But right after the fifth cycle, she developed a high fever and was admitted to the hospital. She had a prolonged admission, diagnosed with pneumonia that did not respond to antibiotics but that eventually responded to antifungals. She had more than a liter of fluid removed from the lungs. Slowly, she improved and was discharged home after several weeks in the hospital.
In February and March of 2016, she only had 1 percent blasts circulating in the blood. By May, they were up to 10 percent. In June, they were in the 40 percent range. The increase could partly have been because of her infections. She had also received the white blood cell–stimulating growth factor Neupogen. We decided to wait it out. Leukemia has other ways of declaring itself. After she recovered from the pneumonia and was off both the growth factor and antifungal agents, her circulating blasts still continued to rise. She refused another bone marrow test.

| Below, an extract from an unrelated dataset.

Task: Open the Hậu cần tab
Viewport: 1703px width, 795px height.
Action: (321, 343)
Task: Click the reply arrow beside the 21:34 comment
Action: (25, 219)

In July 2016, Kitty turned eighty. She had not expected it. She was pleased. Although she didn’t want another bone marrow screening, she was still ready for more treatment. I started her now on a combination of Dacogen and another chemotherapy called 6-thioguanine (6-TG), using doses so small they were practically homeopathic because the treatment itself posed a serious risk of dangerously lowering the white blood cell count and suppressing the immune system further. It is a fine line between killing the leukemia cells and hurting the patient with aggressive, cytotoxic therapy. After this first course, in the third week of August 2016, she again presented with fever and a worsening pneumonia. She was hospitalized for three weeks that time, released on September 14, taking antifungals, antibiotics, antivirals, and Flagyl as an outpatient. They were brutal, wreaking havoc on every organ in her much-assaulted, enfeebled body. Suddenly, her sense of taste was gone. She said to me with wonder, “I had no idea until now how much of appetite is tied to taste.” She stopped eating, forcing down a few sips of those dreaded Ensure Plus shakes. She continued losing weight.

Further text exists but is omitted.